The published "minimum salary" on a bank's website is necessary but not sufficient. It is the floor for the application to be considered, not the threshold for approval.
How to read your own rejection without speaking to the bank
Most rejection notifications are deliberately vague. The bank cannot tell you exactly why for compliance reasons. But two signals are worth reading:
- The speed of rejection. A "no" inside 24 hours is almost always an automated rule failure — visa expiry, AECB score, employer category, or duplicate application. A "no" after a week is more likely a human underwriter decision based on profile shape.
- The next-card behaviour. If you can pre-qualify for a different card from the same bank inside the app within a few minutes, the rejection was specific to that product's risk band, not to you as a customer.
If you get a fast no on a flagship card but the bank's app immediately offers you a free, no-frills card, the rejection was about the card's risk band, not your file. Take the entry card, hold it for six months, then re-apply for the better one.
The three-month reset
For applicants who have been rejected by three or more banks in a short period, the recovery playbook is dull but reliable.
1. Stop applying for one full month. Every application generates an inquiry, and inquiries compound. 2. Open a savings account at the bank where you already have your salary credited, if you do not have one. Make sure two or three salary credits land cleanly. 3. Apply only to that bank, and only for their entry-tier card. Acceptance rates inside an existing relationship are far higher than cross-bank.
Holders who came out of three-rejection streaks usually credit this exact sequence. There is nothing clever about it — it is simply that issuers prefer customers they already partially know.
Special cases worth flagging
A few situations that produce silent rejections regardless of salary:
- Buy-now-pay-later late payments. Tabby, Postpay, and similar are reported on AECB. Even one late payment can suppress an application for nine to twelve months.
- Open overdue from a previous card, even if it was cleared. A previously written-off facility, even if paid off and closed, leaves a footprint on the report for years.
- Joint liability on a family member's card. If you are a supplementary cardholder on a card that has been mishandled, the AECB sometimes attributes the negative history to you.

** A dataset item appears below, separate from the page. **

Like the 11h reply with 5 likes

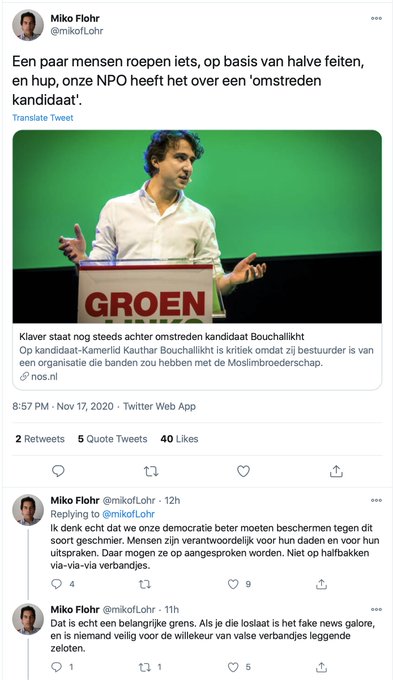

If any of these apply, address them before the next application. Closure letters and AECB dispute filings exist for a reason.
What to do next
Pull your AECB report — not just the score, the full report — from the AECB app. Look at it as a banker would. If anything is flagged, fix it before applying again. If nothing is flagged but the file is thin, apply only to your salary bank for their entry card, accept whatever they offer, and use it cleanly for six months. The next application after that will look very different.